Un bus turistico è andato a fuoco sotto il traforo del Gran Sasso e soltanto grazie alle misure di sicurezza e alla tecnologia è stata evitata una tragedia. “Correvamo forte in mezzo al caos vedendo macchine che giravano in direzione opposta per uscire dalla galleria. C’era tanto fumo e abbiamo avuto anche paura di morire“. Le parole di una delle tante ragazzine provenienti dai centri delle basse Marche (Ascoli Piceno, Fermo, e Porto d’Ascoli) fanno capire quanto accaduto nella A/24 in direzione Roma, nel tunnel rimasto chiuso per tutto il giorno e che riaprirà completamente solo in nottata. Il fatto è accaduto intorno a mezzogiorno a metà del tunnel mentre le 47 persone, quasi tutte ragazze minorenni, a bordo del pullman partito da Fermo, viaggiavano verso Roma per partecipare alla trasmissione ‘Amici’ di Maria De Filippi.
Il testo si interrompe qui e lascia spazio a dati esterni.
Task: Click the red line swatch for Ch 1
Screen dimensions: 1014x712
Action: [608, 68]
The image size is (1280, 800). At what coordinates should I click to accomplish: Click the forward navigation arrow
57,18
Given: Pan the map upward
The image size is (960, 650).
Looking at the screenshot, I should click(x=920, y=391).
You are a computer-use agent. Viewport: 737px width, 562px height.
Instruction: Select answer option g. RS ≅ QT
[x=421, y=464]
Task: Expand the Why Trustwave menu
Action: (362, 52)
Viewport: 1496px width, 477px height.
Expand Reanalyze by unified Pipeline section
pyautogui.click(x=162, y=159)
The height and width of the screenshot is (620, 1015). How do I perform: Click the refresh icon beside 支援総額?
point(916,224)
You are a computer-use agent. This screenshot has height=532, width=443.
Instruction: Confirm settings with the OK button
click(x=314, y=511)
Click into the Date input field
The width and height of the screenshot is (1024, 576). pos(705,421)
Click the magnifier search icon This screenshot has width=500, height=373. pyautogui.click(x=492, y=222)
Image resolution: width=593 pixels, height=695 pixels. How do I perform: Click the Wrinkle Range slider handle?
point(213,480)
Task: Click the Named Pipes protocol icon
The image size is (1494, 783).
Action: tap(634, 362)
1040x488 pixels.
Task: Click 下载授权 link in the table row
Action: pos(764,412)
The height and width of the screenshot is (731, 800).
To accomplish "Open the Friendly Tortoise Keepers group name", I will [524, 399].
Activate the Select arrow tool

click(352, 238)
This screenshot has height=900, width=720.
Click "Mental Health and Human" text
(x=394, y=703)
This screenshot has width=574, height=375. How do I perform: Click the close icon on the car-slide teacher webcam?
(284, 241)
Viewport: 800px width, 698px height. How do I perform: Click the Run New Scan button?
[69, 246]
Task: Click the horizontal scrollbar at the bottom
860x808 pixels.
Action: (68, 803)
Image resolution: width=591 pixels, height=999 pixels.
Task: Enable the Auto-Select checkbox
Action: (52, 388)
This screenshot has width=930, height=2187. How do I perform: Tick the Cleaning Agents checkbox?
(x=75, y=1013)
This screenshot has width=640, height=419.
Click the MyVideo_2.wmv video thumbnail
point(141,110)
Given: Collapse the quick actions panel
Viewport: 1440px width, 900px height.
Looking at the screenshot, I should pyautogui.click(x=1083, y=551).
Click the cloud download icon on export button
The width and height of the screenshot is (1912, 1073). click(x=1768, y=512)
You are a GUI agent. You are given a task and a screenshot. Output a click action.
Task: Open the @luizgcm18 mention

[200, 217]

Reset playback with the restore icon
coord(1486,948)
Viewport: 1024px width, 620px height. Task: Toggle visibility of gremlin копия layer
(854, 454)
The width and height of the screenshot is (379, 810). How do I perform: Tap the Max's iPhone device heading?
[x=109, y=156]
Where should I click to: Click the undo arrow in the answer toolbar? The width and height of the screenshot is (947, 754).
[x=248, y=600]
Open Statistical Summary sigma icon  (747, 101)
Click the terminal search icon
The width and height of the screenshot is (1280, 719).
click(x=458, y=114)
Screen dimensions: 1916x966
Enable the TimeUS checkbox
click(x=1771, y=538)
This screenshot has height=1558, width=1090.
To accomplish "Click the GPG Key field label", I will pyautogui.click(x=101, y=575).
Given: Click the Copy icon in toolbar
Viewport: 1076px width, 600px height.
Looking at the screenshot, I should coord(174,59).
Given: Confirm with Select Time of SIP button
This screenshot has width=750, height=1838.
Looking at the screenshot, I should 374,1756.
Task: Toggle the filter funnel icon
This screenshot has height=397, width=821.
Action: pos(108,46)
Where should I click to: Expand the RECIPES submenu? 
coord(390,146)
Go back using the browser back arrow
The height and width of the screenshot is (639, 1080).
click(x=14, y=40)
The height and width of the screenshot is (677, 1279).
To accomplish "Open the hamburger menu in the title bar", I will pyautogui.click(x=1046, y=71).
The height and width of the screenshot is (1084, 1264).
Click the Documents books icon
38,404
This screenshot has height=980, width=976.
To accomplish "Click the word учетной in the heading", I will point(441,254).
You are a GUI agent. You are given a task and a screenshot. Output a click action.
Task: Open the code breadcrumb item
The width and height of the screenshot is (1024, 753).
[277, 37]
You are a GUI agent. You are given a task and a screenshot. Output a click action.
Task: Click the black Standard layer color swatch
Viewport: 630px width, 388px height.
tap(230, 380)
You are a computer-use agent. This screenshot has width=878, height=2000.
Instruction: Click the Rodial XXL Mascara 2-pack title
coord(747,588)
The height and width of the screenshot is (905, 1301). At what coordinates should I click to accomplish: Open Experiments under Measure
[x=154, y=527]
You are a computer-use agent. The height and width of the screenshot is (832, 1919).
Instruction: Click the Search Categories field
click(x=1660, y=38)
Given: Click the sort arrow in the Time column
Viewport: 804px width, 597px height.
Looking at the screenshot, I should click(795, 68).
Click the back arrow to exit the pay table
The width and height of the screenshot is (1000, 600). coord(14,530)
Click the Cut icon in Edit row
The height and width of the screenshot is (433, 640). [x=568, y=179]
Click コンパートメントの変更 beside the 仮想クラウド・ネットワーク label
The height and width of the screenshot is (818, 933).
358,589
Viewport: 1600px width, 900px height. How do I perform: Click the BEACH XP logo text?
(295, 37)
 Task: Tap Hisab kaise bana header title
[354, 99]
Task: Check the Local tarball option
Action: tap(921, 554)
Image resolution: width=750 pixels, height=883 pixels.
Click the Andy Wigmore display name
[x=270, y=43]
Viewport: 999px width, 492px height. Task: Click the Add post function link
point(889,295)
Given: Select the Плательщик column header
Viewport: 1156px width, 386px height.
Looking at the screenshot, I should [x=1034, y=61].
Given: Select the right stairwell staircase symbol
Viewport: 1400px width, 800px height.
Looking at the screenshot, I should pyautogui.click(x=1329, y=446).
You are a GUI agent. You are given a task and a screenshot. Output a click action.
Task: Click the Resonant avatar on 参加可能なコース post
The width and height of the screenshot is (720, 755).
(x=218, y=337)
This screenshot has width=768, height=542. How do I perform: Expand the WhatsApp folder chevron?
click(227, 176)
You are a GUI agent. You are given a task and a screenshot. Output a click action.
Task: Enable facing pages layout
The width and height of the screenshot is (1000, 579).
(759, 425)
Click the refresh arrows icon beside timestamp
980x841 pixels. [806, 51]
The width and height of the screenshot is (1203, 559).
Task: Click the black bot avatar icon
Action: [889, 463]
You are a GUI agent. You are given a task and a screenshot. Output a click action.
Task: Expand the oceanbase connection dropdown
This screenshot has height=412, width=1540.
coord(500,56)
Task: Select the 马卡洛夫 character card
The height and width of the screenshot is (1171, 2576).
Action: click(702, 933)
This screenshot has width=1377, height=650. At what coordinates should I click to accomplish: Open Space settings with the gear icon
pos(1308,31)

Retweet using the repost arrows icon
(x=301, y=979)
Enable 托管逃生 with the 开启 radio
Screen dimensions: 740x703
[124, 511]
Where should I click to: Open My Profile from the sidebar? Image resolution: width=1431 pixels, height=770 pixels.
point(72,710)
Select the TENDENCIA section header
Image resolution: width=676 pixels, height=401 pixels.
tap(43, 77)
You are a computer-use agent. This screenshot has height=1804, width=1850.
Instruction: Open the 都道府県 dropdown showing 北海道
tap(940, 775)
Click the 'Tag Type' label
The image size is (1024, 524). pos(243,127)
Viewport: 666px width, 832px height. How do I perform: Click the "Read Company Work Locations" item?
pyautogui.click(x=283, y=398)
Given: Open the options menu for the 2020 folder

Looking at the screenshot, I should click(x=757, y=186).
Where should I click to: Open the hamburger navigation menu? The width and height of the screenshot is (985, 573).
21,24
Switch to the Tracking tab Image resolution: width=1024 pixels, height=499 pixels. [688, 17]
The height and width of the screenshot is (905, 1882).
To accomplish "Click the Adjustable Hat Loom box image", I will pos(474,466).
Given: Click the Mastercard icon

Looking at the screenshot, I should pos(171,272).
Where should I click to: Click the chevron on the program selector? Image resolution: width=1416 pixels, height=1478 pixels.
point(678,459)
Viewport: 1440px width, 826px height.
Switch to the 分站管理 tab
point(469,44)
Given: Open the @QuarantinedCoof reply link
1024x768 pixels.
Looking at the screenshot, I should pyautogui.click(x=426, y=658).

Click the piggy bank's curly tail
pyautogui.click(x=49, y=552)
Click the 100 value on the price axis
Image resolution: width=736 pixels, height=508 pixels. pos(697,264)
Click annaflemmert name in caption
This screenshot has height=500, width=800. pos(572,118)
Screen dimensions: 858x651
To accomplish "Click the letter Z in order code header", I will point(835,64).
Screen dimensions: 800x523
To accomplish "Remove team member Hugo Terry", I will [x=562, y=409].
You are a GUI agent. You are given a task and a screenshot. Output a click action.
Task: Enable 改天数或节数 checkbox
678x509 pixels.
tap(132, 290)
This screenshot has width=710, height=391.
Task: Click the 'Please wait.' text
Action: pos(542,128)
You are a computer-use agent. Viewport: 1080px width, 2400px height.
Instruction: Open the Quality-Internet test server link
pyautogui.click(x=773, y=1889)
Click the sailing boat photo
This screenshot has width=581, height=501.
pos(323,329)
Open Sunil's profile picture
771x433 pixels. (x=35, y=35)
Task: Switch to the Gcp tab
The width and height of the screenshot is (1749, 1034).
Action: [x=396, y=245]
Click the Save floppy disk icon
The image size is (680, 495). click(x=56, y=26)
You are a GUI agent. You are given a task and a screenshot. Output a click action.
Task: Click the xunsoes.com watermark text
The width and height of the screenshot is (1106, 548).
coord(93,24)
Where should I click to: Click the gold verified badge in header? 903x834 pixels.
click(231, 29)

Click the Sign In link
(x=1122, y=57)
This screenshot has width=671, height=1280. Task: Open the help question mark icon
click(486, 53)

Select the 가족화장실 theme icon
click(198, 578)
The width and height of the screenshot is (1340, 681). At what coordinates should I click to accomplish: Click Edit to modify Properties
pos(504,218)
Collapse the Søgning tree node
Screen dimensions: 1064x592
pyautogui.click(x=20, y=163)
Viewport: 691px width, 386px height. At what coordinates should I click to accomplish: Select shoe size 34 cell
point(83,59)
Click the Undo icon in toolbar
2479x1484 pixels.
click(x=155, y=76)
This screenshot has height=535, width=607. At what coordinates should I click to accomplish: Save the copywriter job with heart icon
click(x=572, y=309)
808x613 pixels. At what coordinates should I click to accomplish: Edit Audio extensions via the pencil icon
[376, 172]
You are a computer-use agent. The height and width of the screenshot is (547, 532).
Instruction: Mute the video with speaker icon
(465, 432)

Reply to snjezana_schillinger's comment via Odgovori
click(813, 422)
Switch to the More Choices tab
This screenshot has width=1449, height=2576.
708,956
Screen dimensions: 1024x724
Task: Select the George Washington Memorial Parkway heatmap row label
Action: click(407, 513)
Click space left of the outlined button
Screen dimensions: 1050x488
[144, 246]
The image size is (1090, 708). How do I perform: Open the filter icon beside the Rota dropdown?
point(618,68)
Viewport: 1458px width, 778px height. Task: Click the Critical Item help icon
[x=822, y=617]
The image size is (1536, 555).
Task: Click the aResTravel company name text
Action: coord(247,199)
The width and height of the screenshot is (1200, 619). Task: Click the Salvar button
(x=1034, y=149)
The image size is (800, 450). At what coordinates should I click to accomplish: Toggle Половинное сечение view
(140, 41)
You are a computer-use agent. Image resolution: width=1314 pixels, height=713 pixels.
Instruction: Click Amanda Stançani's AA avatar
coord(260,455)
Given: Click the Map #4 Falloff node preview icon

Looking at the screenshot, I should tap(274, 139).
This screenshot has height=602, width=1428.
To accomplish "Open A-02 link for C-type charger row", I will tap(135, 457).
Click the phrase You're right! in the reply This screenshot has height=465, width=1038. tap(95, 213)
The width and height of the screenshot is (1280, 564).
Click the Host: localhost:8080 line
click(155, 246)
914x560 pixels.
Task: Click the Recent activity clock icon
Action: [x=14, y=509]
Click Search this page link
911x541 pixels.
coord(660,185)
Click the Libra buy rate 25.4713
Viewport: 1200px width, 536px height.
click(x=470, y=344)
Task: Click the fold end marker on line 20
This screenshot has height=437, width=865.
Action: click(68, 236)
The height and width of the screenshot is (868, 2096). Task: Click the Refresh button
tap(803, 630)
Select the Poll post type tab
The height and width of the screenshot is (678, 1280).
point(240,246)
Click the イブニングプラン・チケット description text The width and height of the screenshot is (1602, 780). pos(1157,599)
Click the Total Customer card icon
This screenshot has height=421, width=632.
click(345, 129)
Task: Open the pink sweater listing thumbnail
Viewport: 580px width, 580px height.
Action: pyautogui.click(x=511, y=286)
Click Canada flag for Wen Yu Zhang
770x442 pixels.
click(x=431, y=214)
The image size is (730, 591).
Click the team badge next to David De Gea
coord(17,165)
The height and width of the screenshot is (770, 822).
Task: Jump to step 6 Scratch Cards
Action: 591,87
E’ stato solo grazie alla prontezza di riflessi e all’accortezza di quanti in quel momento si trovavano nella galleria che sono stati evitati ulteriori incidenti. Immediatamente chiuse le due gallerie, chiusi i laboratori di fisica nucleare del Gran Sasso. Pronti i soccorsi della polizia autostradale che sta conducendo le indagini, dei vigili del fuoco, delle ambulanze del 118 che hanno trasferito tutti gli occupanti al pronto soccorso dell’ospedale dell’Aquila dove sono stati curati per lo stato di choc e qualche escoriazione e contusioni riportate nella precipitosa fuga attraverso i cunicoli del traforo in direzione dell’altra galleria.
Secondo l’Ad di Strada dei Parchi, Cesare Ramadori, “in questi casi decisivi sono l’intervento tempestivo, la preparazione del personale e la tecnologia“.